What is a Tokenizer?

A tokenizer is the component that converts raw text into tokens — the discrete units that a language model actually processes. Tokenization is the essential first step in any NLP pipeline: before a model can read a sentence, the tokenizer must break it into pieces the model understands.

Why It Matters

Tokenization directly affects model performance, cost, and behavior. The way text is split into tokens determines how many tokens a prompt uses (which affects API pricing), how well the model handles different languages, and whether it can process code, URLs, or unusual text correctly. Understanding tokenization explains why some languages cost more to process and why models sometimes split words in unexpected ways.

How It Works

Modern LLMs use subword tokenization — a middle ground between character-level and word-level splitting:

Training the tokenizer — analyze a large text corpus to find frequently occurring character sequences (subwords). Common words become single tokens; rare words are split into pieces.
Encoding — convert input text into a sequence of token IDs from the vocabulary.
Decoding — convert token IDs back to readable text.

Popular tokenization algorithms:

BPE (Byte Pair Encoding) — used by GPT models. Iteratively merges the most frequent character pairs.
WordPiece — used by BERT. Similar to BPE but uses likelihood-based merging.
SentencePiece — language-agnostic tokenizer used by LLaMA and T5. Treats the input as a raw byte stream.
Tiktoken — OpenAI's fast BPE implementation for GPT-3.5/4.
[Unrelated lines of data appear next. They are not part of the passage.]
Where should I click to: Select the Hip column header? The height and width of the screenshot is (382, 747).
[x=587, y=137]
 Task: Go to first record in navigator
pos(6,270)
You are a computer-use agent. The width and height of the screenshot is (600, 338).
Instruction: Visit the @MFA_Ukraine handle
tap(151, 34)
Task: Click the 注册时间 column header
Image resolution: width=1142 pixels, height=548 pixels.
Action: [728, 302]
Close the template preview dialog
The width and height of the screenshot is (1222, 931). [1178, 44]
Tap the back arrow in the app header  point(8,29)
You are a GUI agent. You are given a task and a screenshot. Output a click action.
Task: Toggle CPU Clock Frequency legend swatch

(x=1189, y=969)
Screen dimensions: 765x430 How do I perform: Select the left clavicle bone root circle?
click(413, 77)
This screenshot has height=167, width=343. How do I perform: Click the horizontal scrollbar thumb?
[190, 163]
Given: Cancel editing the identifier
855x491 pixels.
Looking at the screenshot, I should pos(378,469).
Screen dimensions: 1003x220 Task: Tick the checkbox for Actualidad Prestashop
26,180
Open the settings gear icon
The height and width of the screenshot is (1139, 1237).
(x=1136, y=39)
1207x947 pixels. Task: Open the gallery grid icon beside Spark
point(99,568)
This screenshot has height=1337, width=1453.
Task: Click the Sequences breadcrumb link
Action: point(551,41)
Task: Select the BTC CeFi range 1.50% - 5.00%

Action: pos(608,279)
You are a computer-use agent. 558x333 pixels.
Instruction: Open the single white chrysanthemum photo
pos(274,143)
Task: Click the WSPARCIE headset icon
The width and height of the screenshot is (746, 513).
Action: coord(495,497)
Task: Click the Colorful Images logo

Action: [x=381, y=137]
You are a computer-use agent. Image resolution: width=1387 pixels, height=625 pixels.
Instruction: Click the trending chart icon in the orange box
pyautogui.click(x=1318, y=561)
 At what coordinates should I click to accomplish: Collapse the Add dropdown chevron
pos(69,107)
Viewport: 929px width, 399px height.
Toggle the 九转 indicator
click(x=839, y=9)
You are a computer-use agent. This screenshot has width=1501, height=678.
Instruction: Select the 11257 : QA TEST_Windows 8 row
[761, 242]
Vocabulary sizes vary: GPT-4 uses ~100K tokens; LLaMA 2 uses ~32K. Larger vocabularies handle more languages and domains but require more memory.

Example

The sentence "Tokenization is important" might be tokenized as ["Token", "ization", " is", " important"] — four tokens. But "onomatopoeia" might become ["on", "omat", "opo", "eia"] — four tokens for one uncommon word. This is why rare or non-English words cost more tokens.